"Anyone can repeat information, it's the masterful student who can
break content into it's component pieces, explain it, and alternative
perspectives regarding it cogently to others, and use it purposefully in new situations."
He suggests that defining mastery would be a very productive team/department meeting. You must be able to define these before developing assessments.
Wormeli, who works with college professors on assessment, used examples from "Teaching the Large College Class", by Heppner to demonstrate "What we are really trying to assess?" At the post secondary level, assessments are being created and graded not by the professors, but of others, to filter out subjectivity. This will be moving to K-12.
We then moved into discussion of Differentiated Lesson Planning with steps to take:
Prior to designing the learning experience:
- Identify essential learnings (This may take weeks.)
- Identify your students with unique needs
- Design formative and summative assessments
- Design and deliver your pre-assessments based on summative assessments and objectives
- Adjust assessments and objectives based on further thinking.
While designing learning experiences:
- Design the learning experiences with all of your expertise as an educator brought to bear.
- Mentally run through the lesson sequence with the diverse students in your class in mind.
- Review your plans with a colleague.
- Obtain the materials needed for the lesson.
- Conduct the lesson.
- Adjust formative and summative assessments based on your experience teaching the lesson.
Steps to take after providing the learning experiences:
- Evaluate the lesson's success with students.
- Record advice on lesson changes for use in future years.
Colleges are screaming at K-12 because over a third of kids are retaking classes over due to lack of understanding.
Many of his ideas align very will with Understanding by Design.
Final Thoughts:
- Don't take time to assess unless you will take action on what you discover.
- Is homework formative or summative in nature? Wormeli thinks it should be worth 0.
- If a student does no homework, but aces every summative assessment, should they get an A?
- If a student does all the homework, but doesn't do well on all summative assessment, isn't that a red flag as well?
- Grades should be against standards not the route students or teachers take to get there.

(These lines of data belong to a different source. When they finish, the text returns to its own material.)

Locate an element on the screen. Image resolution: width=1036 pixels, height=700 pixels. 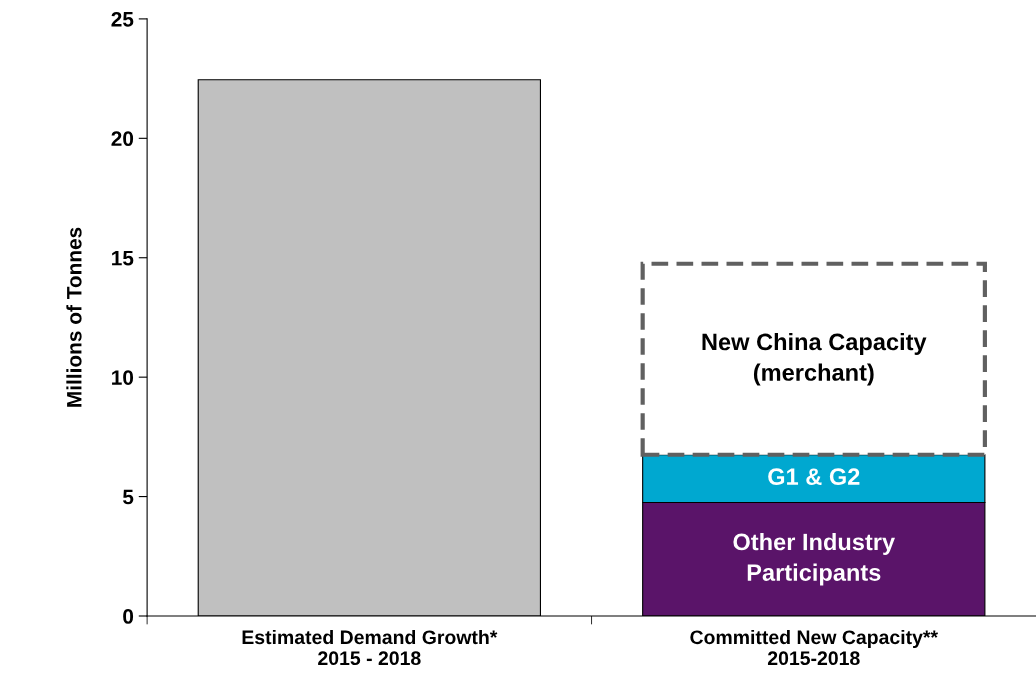
y-axis-title: Millions of Tonnes is located at coordinates (74, 317).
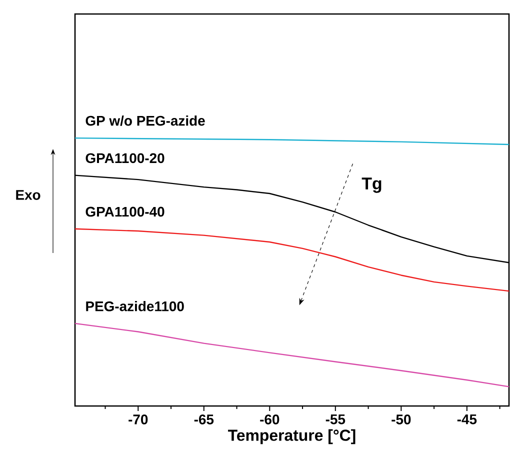 This screenshot has height=465, width=511. Describe the element at coordinates (146, 120) in the screenshot. I see `series-label: GP w/o PEG-azide` at that location.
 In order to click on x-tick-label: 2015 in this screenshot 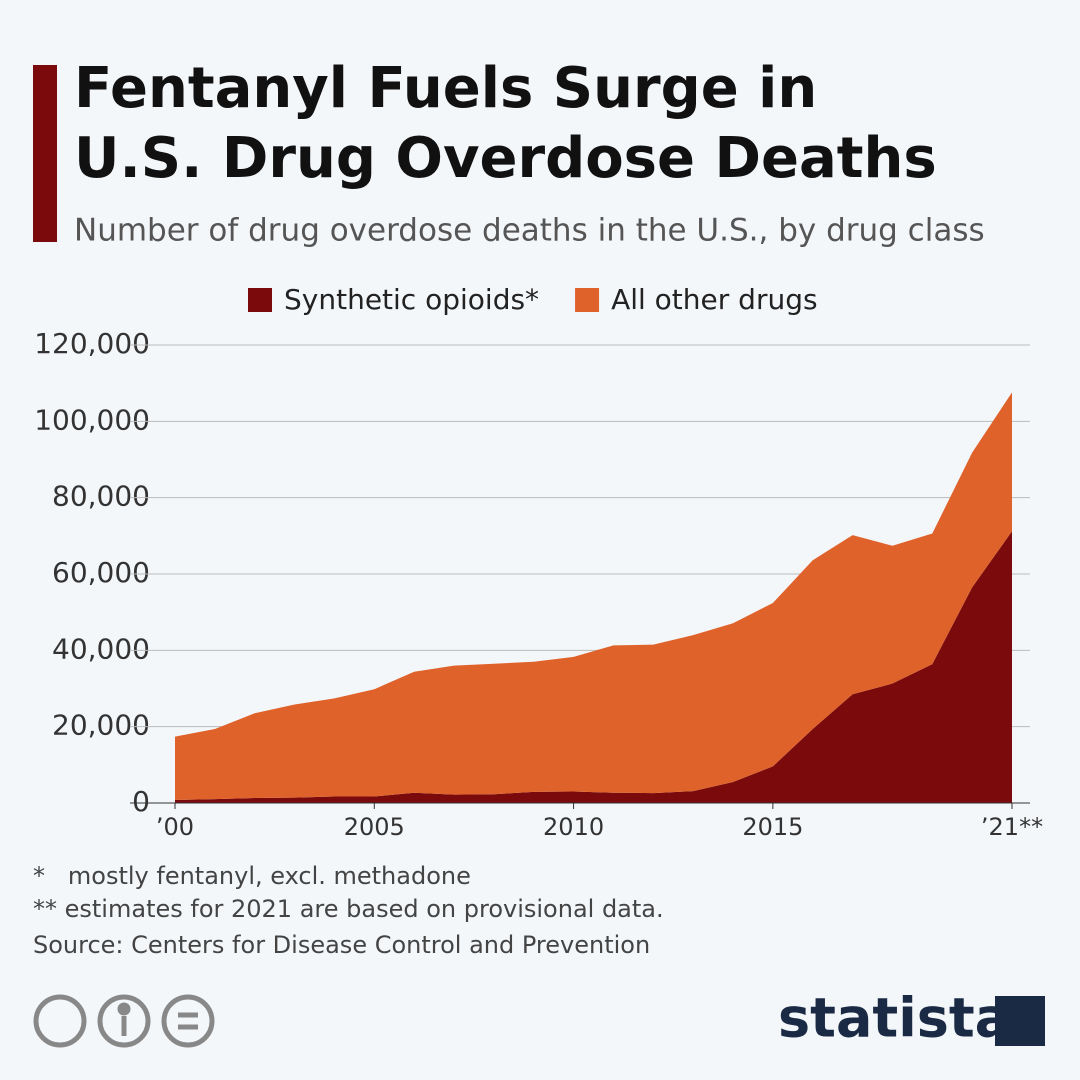, I will do `click(772, 827)`.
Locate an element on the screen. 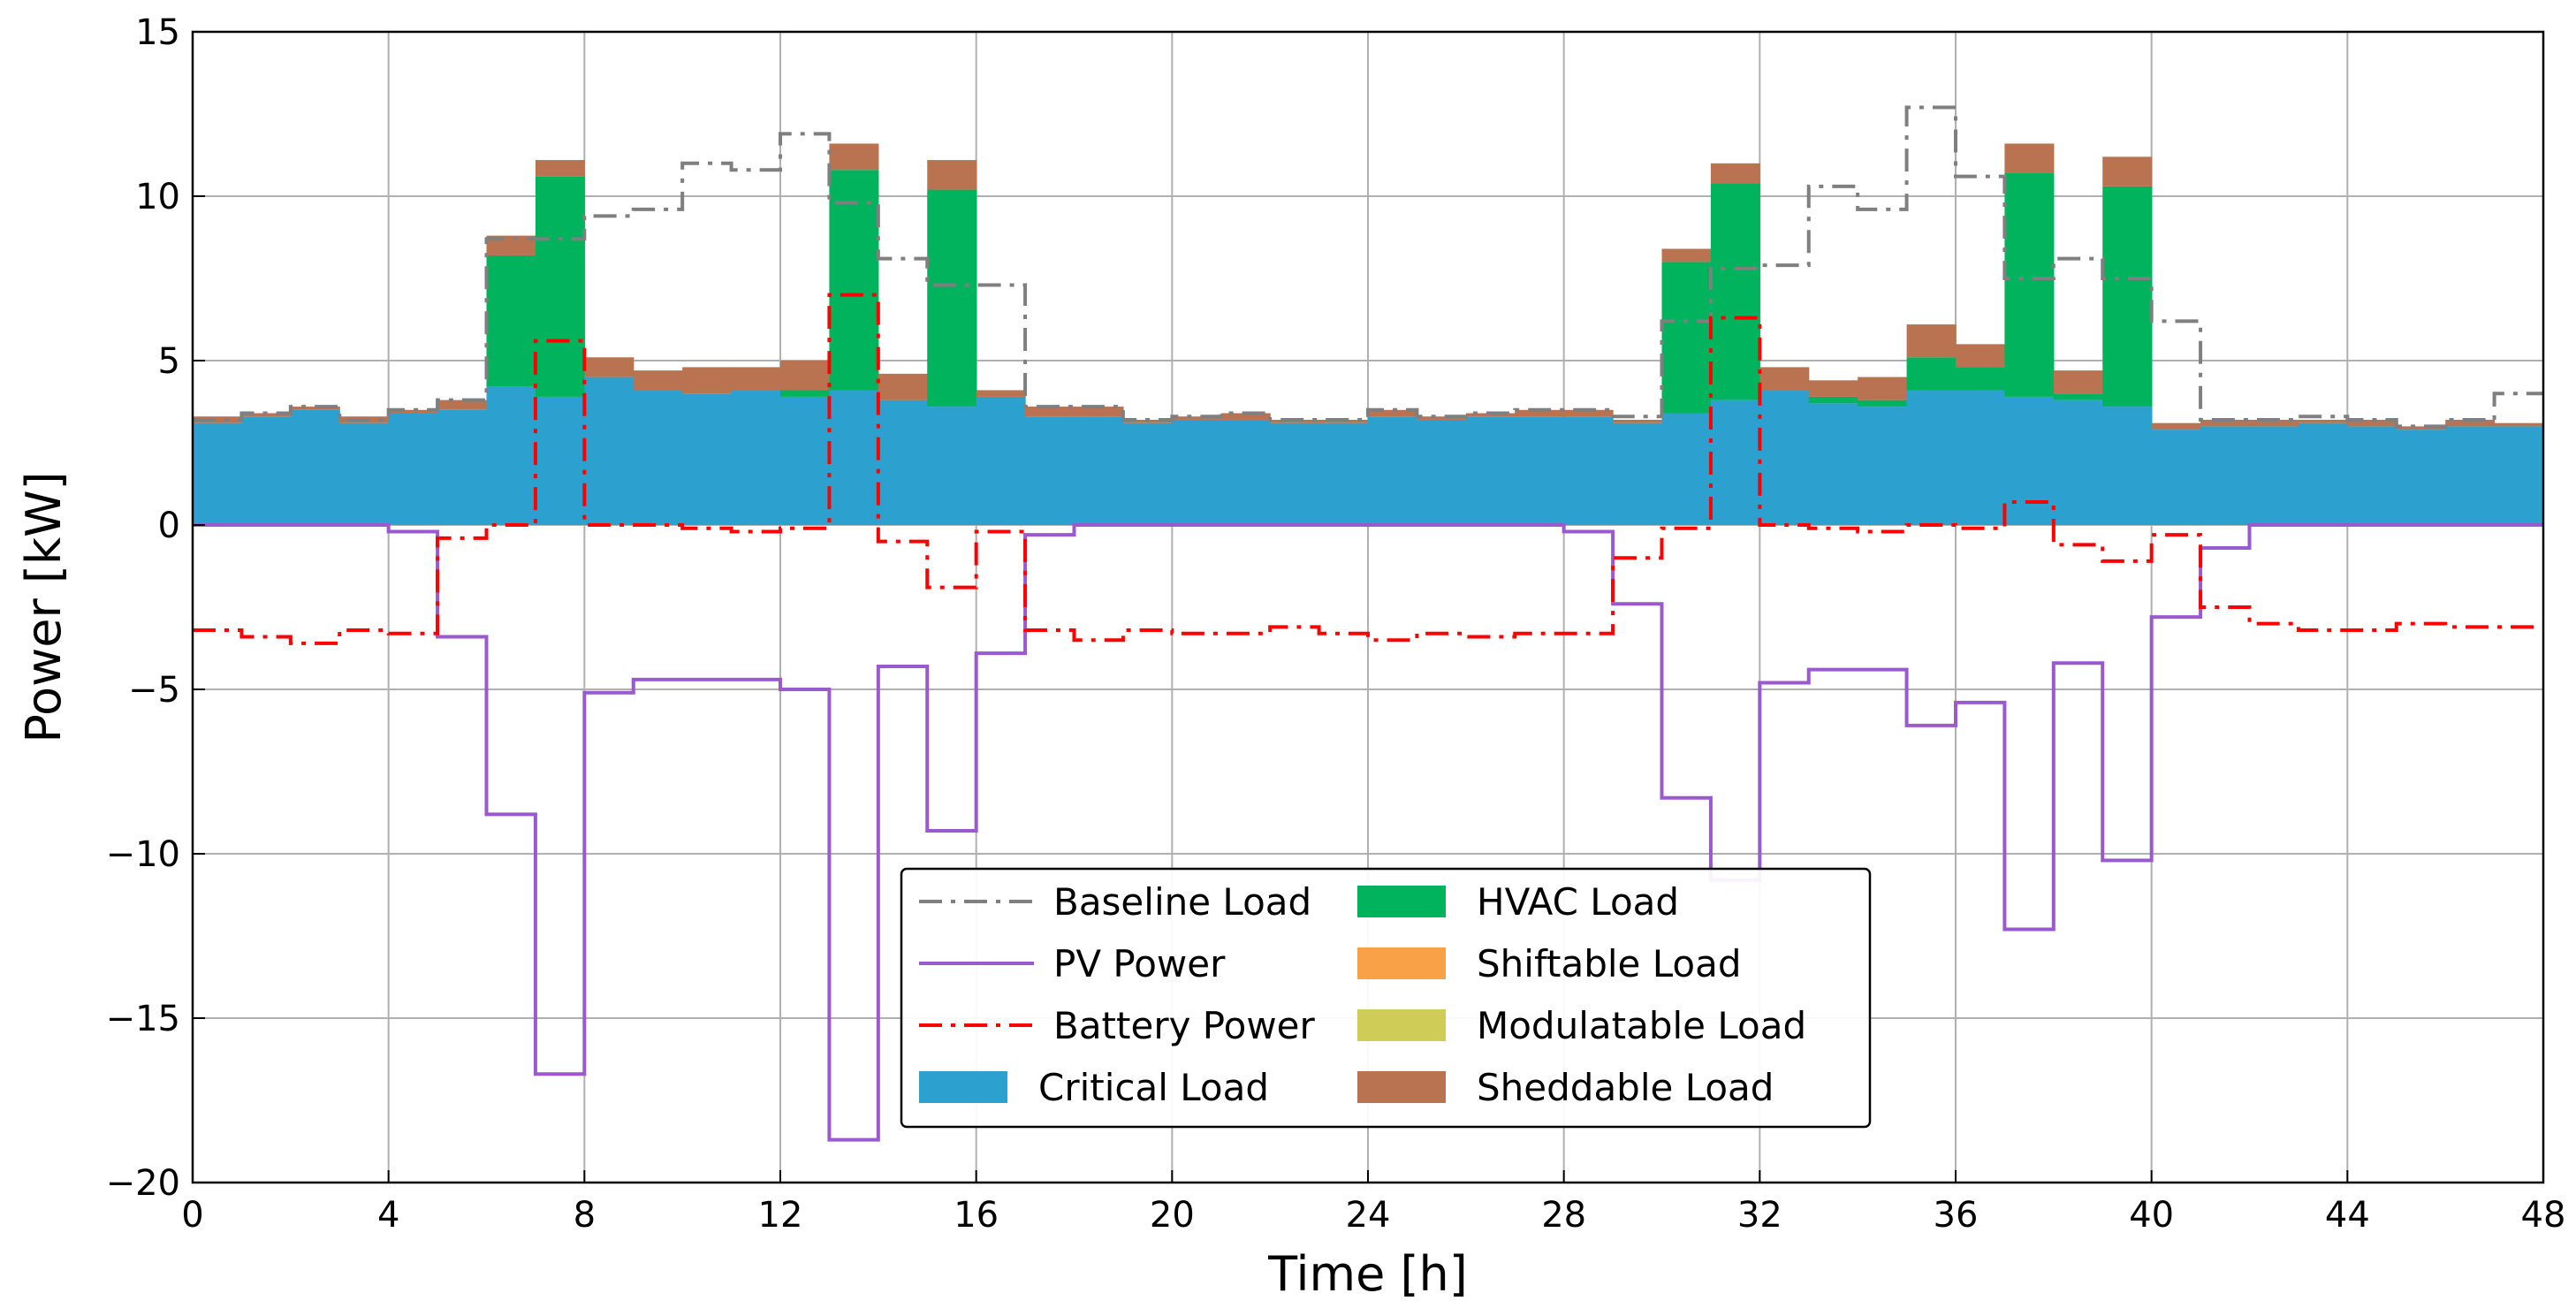  legend-swatch-modulatable-load is located at coordinates (1402, 1025).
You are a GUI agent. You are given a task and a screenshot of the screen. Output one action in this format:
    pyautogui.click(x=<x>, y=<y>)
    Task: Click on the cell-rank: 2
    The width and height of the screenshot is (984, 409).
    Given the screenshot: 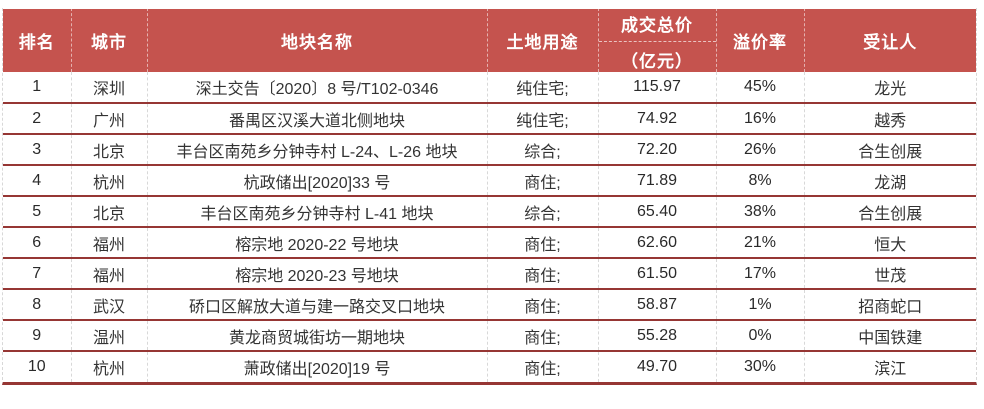 What is the action you would take?
    pyautogui.click(x=38, y=118)
    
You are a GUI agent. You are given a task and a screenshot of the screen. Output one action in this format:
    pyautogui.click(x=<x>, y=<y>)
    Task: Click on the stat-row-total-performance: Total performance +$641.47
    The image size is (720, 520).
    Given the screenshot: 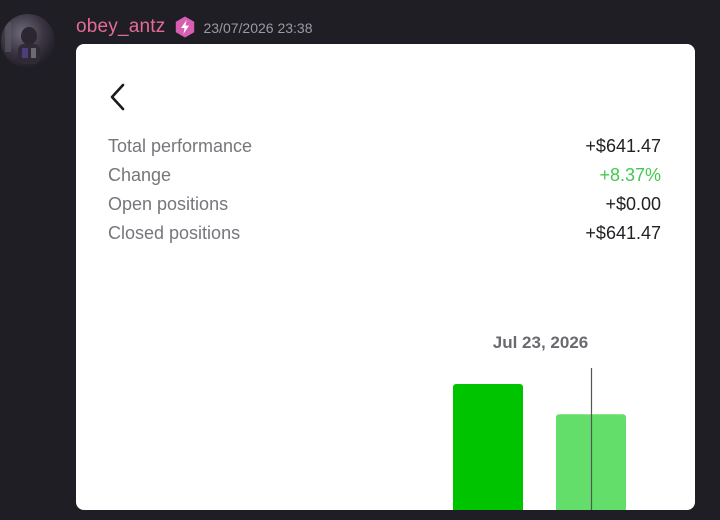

- Assessment OF Learning-Not a lot of feedback
- Assessment AS/FOR Learning (Manitoba is using this.) Tons of feedback, lots of opportunities for student reflection.
- Manitoba's Communicating Student Learning-Includes bennefits of student self-assessment.
- Look for gradebooks that graphically represent student learning
- Stop editing student work, put a code that represents it needs attention.
- Write your objectives at the top of assessments with the assessment of each of those objectives.
- He then shared several methods of formative assessment. This site has many he mentioned.
- Great differentiated instruction is NEVER kept in the dark.
- Successful assessment is authentic in 2 ways: Authentic to the real-world and Authentic to how the students are Learning (This is Mandatory).
- Giving students the test ahead of time (At the beginning)
- Portfolios with reflection are the most accurate pieces of assessment in the world.
- There is no such thing as a perfect rubric.
- Only give the fully written description for the standard of excellence (5.0).
- 4.0 rubrics carry too much emotional baggage to be worth using.
- Students will rally around the excellence.
- Designing test questions: long on left, short on right.
Wormeli closed with a "Steve Martin" type explanation of video from "The Sound of Music" to demonstrate the goal, pre-assessment, ownership, "say-do", big picture, connected to personal lives, visual imagery, modalities and formative assessment, kinesthetics, natural learning environment, passion, contextural, complexity, tiering, meaning, engagement, and interdisciplinary teaching.